- _Exercise input_:
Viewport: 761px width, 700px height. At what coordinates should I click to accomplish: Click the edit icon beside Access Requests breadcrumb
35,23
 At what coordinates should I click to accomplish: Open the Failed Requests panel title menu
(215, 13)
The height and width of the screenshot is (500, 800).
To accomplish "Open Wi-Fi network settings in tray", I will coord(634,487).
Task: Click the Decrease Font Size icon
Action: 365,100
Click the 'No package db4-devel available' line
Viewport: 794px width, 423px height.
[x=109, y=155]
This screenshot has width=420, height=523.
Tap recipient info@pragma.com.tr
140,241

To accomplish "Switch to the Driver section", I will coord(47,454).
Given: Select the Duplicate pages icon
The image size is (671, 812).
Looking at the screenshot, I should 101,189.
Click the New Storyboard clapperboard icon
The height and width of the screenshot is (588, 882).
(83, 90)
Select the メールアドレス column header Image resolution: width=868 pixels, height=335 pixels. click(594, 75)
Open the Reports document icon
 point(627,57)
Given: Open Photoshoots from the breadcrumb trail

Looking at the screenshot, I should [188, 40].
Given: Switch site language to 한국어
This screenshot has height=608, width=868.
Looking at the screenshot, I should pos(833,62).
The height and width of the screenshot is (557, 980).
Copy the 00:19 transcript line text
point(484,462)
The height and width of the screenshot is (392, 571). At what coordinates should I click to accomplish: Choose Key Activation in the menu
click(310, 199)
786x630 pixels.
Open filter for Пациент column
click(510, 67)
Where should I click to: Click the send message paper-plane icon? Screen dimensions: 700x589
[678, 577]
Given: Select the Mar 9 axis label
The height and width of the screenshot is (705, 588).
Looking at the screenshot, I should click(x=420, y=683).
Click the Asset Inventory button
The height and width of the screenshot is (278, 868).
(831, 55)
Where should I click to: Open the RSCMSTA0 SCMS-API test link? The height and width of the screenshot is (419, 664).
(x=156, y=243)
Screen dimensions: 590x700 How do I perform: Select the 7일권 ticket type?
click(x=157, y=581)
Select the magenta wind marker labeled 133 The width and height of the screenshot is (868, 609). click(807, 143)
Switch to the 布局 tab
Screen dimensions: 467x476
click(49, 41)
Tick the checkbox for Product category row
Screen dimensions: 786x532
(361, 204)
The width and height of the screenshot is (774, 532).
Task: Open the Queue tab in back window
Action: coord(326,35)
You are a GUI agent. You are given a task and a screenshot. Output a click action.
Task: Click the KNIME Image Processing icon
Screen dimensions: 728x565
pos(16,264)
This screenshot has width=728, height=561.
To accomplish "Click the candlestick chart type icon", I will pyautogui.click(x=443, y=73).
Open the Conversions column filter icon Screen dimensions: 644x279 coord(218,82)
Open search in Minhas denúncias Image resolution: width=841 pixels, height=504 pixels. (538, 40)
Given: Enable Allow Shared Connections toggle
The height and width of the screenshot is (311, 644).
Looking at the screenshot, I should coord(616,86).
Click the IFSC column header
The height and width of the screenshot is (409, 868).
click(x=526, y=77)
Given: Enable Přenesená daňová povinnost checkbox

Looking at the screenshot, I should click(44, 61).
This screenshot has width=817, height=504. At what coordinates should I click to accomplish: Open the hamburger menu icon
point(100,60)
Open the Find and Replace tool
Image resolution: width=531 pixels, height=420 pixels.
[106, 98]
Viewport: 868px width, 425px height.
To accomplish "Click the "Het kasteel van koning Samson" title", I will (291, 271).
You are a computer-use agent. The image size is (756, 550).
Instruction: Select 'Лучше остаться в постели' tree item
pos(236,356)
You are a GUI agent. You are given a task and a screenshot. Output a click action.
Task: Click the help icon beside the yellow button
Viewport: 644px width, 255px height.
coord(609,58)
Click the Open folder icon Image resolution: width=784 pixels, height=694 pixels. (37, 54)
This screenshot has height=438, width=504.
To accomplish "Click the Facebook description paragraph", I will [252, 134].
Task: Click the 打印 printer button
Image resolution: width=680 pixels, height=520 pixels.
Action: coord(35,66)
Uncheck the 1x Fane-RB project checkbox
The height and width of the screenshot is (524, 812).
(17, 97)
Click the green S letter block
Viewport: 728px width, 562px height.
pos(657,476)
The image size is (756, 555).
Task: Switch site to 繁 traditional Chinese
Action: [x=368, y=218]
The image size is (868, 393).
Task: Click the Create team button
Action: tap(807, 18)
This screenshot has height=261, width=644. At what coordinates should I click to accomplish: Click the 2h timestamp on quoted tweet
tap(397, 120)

- _Brief_: What should be returned is the run of lines from the first line of the material through the line containing "Given: Select the Mar 9 axis label", exact and inclusive, and nothing else.

- _Solution for this problem_:
Viewport: 761px width, 700px height. At what coordinates should I click to accomplish: Click the edit icon beside Access Requests breadcrumb
35,23
 At what coordinates should I click to accomplish: Open the Failed Requests panel title menu
(215, 13)
The height and width of the screenshot is (500, 800).
To accomplish "Open Wi-Fi network settings in tray", I will coord(634,487).
Task: Click the Decrease Font Size icon
Action: 365,100
Click the 'No package db4-devel available' line
Viewport: 794px width, 423px height.
[x=109, y=155]
This screenshot has width=420, height=523.
Tap recipient info@pragma.com.tr
140,241

To accomplish "Switch to the Driver section", I will coord(47,454).
Given: Select the Duplicate pages icon
The image size is (671, 812).
Looking at the screenshot, I should 101,189.
Click the New Storyboard clapperboard icon
The height and width of the screenshot is (588, 882).
(83, 90)
Select the メールアドレス column header Image resolution: width=868 pixels, height=335 pixels. click(594, 75)
Open the Reports document icon
 point(627,57)
Given: Open Photoshoots from the breadcrumb trail

Looking at the screenshot, I should [188, 40].
Given: Switch site language to 한국어
This screenshot has height=608, width=868.
Looking at the screenshot, I should pos(833,62).
The height and width of the screenshot is (557, 980).
Copy the 00:19 transcript line text
point(484,462)
The height and width of the screenshot is (392, 571). At what coordinates should I click to accomplish: Choose Key Activation in the menu
click(310, 199)
786x630 pixels.
Open filter for Пациент column
click(510, 67)
Where should I click to: Click the send message paper-plane icon? Screen dimensions: 700x589
[678, 577]
Given: Select the Mar 9 axis label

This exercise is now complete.